Que tipos de violações sofrem dados de hospitais?

No ano de 2016, estima-se que 16 milhões de registros de pacientes foram roubados nos Estados Unidos e, ainda no verão passado do hemisfério norte, o sistema de saúde britânico foi paralisado por um ataque de ransomware. Sabemos que esses tipos de eventos estão em ascensão, entretanto, o que sabemos sobre os hospitais que são vulneráveis ​​a esses ataques?

Um estudo do The American Journal of Managed Care levantou essa questão e descobriu que os ataques de rede afetam milhões de pessoas. Entretanto, um outro problema foi encontrado: o descarte inadequado ou roubo de registros de papel e filmes de pacientes.

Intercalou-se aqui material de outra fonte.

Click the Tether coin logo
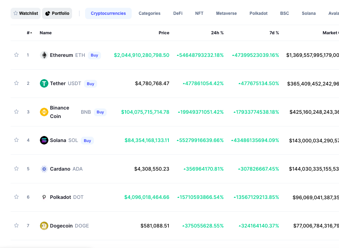Image resolution: width=339 pixels, height=248 pixels. (44, 83)
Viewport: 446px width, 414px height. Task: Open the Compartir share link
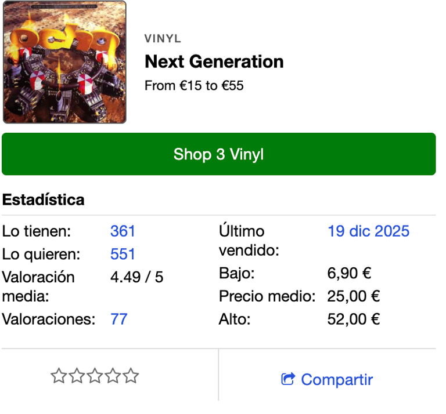click(x=336, y=380)
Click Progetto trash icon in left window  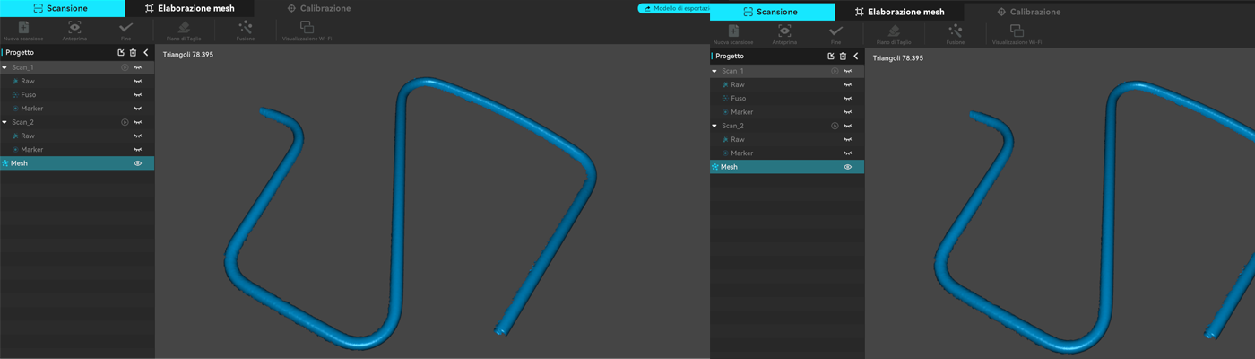pyautogui.click(x=133, y=53)
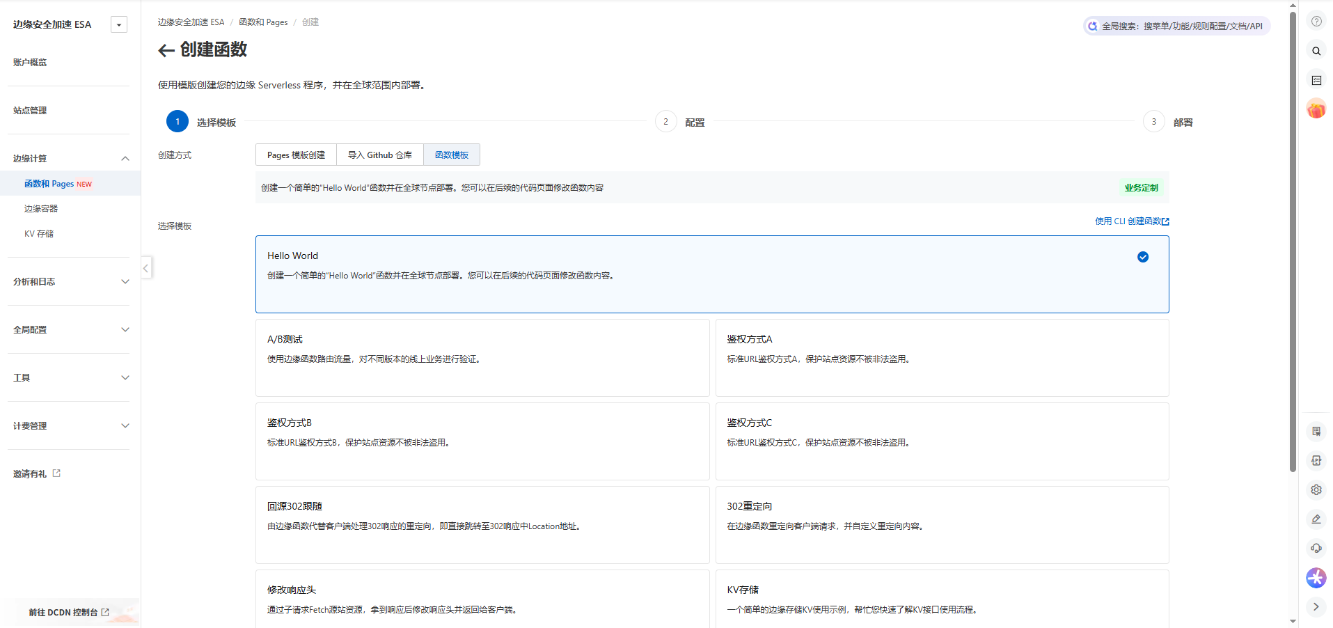Select the 302重定向 template card
This screenshot has width=1333, height=628.
point(942,525)
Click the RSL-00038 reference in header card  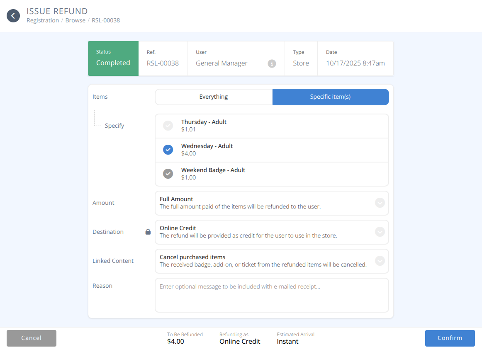point(163,63)
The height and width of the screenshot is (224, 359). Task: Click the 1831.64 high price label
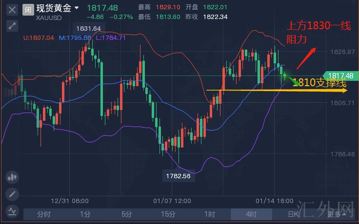click(x=89, y=29)
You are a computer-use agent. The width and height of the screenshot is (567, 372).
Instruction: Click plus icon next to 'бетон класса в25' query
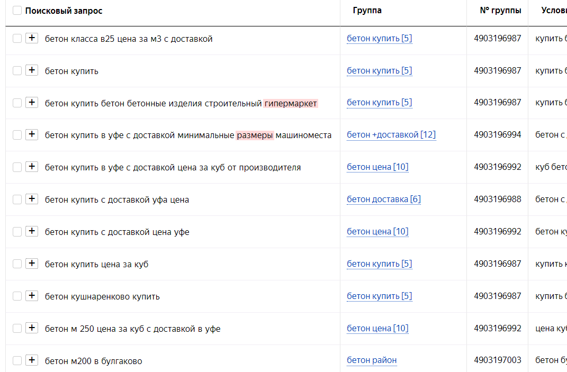[32, 38]
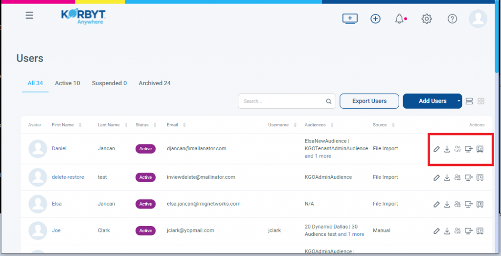Expand Daniel's 'and 1 more' audiences link
Screen dimensions: 501x256
318,156
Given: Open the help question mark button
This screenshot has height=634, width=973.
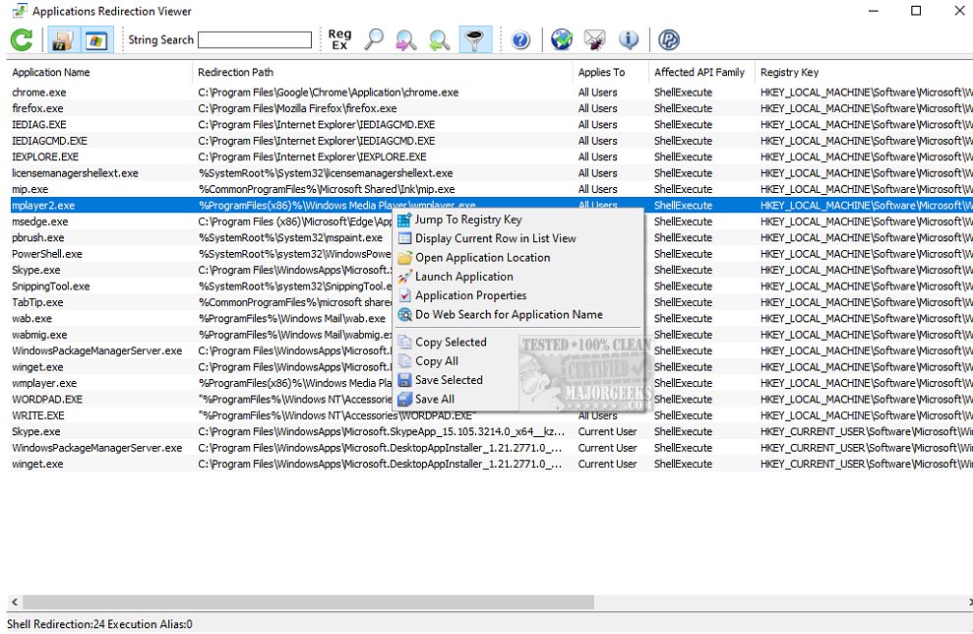Looking at the screenshot, I should [521, 39].
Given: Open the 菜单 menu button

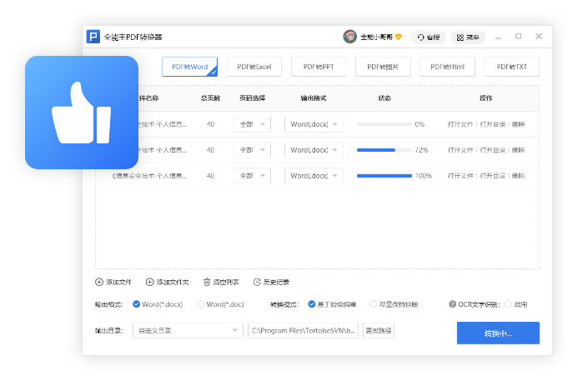Looking at the screenshot, I should (x=468, y=38).
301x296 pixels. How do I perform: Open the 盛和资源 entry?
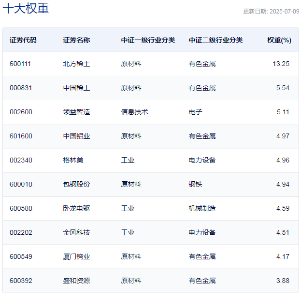click(76, 281)
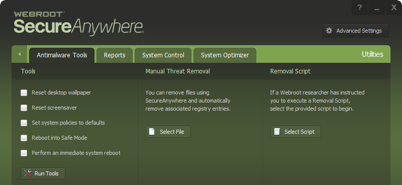Viewport: 402px width, 185px height.
Task: Open the System Control tab
Action: 163,55
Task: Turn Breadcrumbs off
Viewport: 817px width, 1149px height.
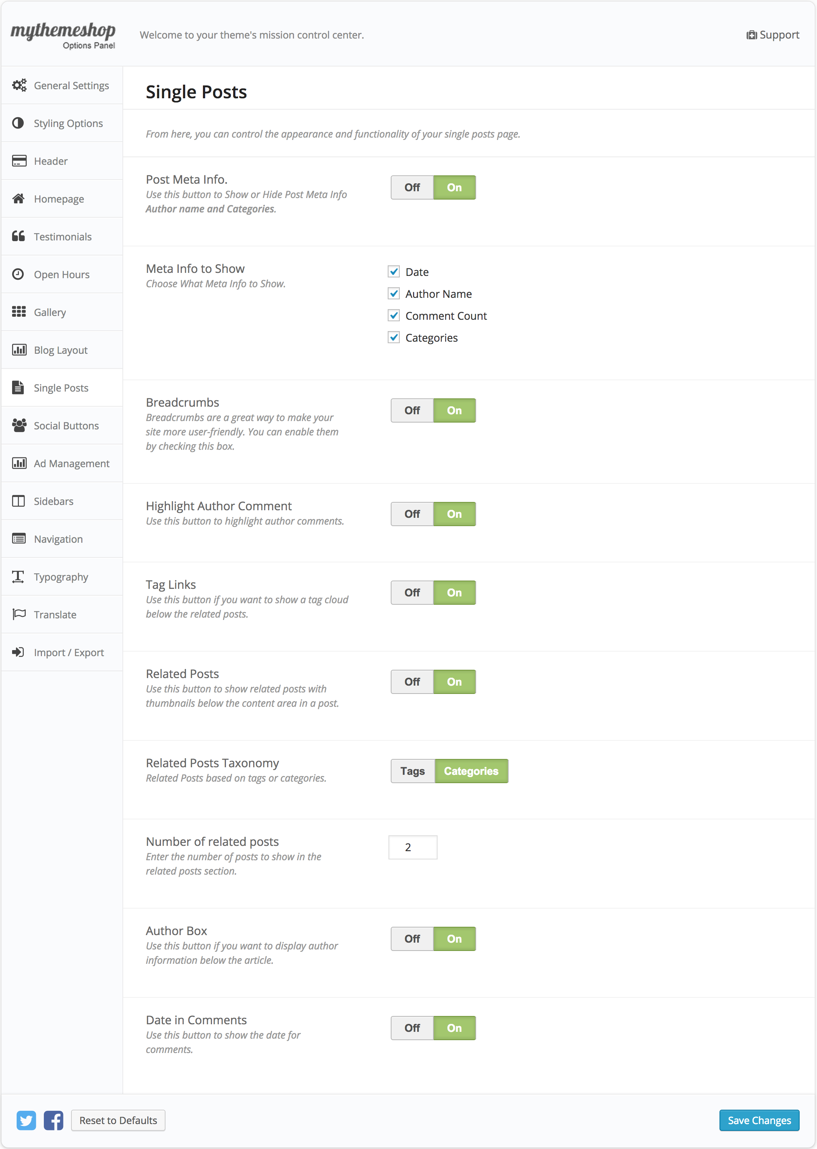Action: pos(412,411)
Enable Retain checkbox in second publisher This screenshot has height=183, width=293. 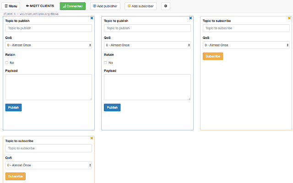105,63
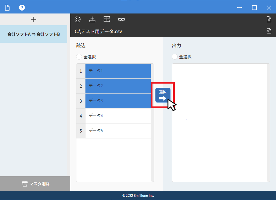Click the file download icon at top right
276x200 pixels.
coord(269,19)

Uma equipe de pesquisadores liderados por Meghan Hufstader Gabriel, PhD, professor assistente da Faculdade de Saúde e Assuntos Públicos da Universidade da Flórida Central, examinaram os dados coletados entre outubro de 2009 e julho de 2016 e puderam concluir que o descarte era incorreto, através da revisão sistemática de registros do Escritório de Direitos Civis (OCR) no Departamento de Saúde dos EUA e Serviços Humanos.

O OCR rastreou violações que afetaram mais de 500 pessoas e multaram os sistemas de saúde por violações, enquanto isso, a equipe de Gabriel examinou os registros e descreveu que tipos de hospitais são mais susceptíveis de sofrer uma violação.

Entre descobertas feitas pela equipe de Gabriel:

  • Os laptops são uma importante fonte de perda de dados durante o período de estudo, superando os registros de saúde eletrônicos (EHRs) em termos de número de violações;
  • Houve 51 incidentes de laptops perdidos ou roubados que afetaram 380.699 pessoas. Em contrapartida, houve 19 violações de EHR que afetaram 44.805 pessoas.
  • As rupturas do servidor de rede raramente ocorrem, mas quando elas fazem os efeitos são vastos: 10 violações no período de estudo afetaram 4,6 milhões de pessoas.
  • Durante o período de estudo de 7 anos, 215 violações que afetaram 500 ou mais pessoas ocorreram em 185 hospitais de cuidados intensivos não federais; 30 hospitais tiveram mais de uma violação, e um hospital teve quatro violações.
  • Os hospitais-escola e hospitais pediátricos eram mais propensos a sofrer rupturas.
  • Os hospitais maiores (mais de 400 leitos) eram mais propensos a ter brechas do que pequenos (menos de 100 leitos) ou médios (100 a 399 leitos).
  • Os hospitais de propriedade de investidores (com fins lucrativos) eram menos propensos a ter uma violação de dados.

Os autores observaram que os hospitais estavam realizando fortes investimentos entre 2009-2016 , atualizando seus sistemas de tecnologia da informação para atender aos requisitos de EHR, com menos gastos em segurança.

Além disso, concluíram que as ameaças aos sistemas de saúde estão mudando. Os hackers não estão mais interessados ​​em vender dados, mas ameaçam bloquear os sistemas a menos que paguem pelo resgate.

Essa mudança de tipos de ataques, afeta também grandes empresas. Vale a pena ressaltar que as empresas estão mais preocupadas com ataques cibernéticos do que com a inflação.